15.安全调查员

15.安全调查员

Security Investigator
Dynatrace Security Investigator is designed for threat hunting, incident solving, and root cause analysis.
When conducting a security investigation, you want to uncover the presence of attackers their tactics, techniques, and procedures that may be present but not easily discovered by existing technology. This myriad of unknown exposures generally requires dedicated threathunting practices to uncover.
However, tracking your steps during a threat hunt can be difficult as you branch and search through your environment, noting detected vulnerabilities and navigating up and down through paths of data as you perform an analysis. It is not a linear, straightforward process, and you can lose track of it while you hunt.
To solve this problem, Dynatrace created the Security Investigator to provide a new way to investigate. Time to create a new case!
Let’s start by entering a query as a beginning to our investigation. We want to look at the Kubernetes cluster logs by adding this as a filter. To explore the results, add a summary to see what kind of logs are available. Then narrow down to see only the audit logs and the audit related events.
Open any record from the list to view the details, all in one screen. Inspect an entry from here to see more about the entity as it exists in Grail.
As in other apps and lists, you can extract fields from here and use DPL architect to narrow data down to only the fields you need.
As we’ve been making these changes, the Query tree has been tracking our changes. The entire history is accessible. Click on a node to execute the query from that moment.
Looking at these audit events, let’s focus on some important fields, summarize by IP address, and look at only the events that are unauthorized, 401, or don’t have privileges, 403.
Then sort and we see that there is some suspicious activity!
This is when to start using the Evidence section for tracking discoveries. Use this to track indicators of compromise, IOC, which can be anything - strings, tokens, trace ids - and track when you have determined what are either Suspicious or Safe Ips. You can also create custom collections to help track your investigation.
For example, this external IP has tried to access secrets, so we will add it to our list of suspicious IPs. This internal IP keeps trying to access pods, so let’s add it as new evidence of a potentially compromised pod. Then we have a note to investigate what the purpose of this pod is in our environment.
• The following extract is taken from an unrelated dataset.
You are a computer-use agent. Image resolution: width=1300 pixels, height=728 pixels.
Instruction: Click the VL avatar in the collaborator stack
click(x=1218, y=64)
When we started our investigation, we went into the audit logs, but we also have these vpc flow logs. If we now add this as a filter to explore and run the query, a new branch is automatically added to our investigation. In the query tree, access the options and set names for the nodes for tracking, and add attributes like color for grouping or highlights.
As you continue throughout your investigation, Dynatrace Security Investigator will automatically track and build your query tree. This provides an easy-to-follow, single-pane view to explore and develop your hypothesis and stop threats in your environment.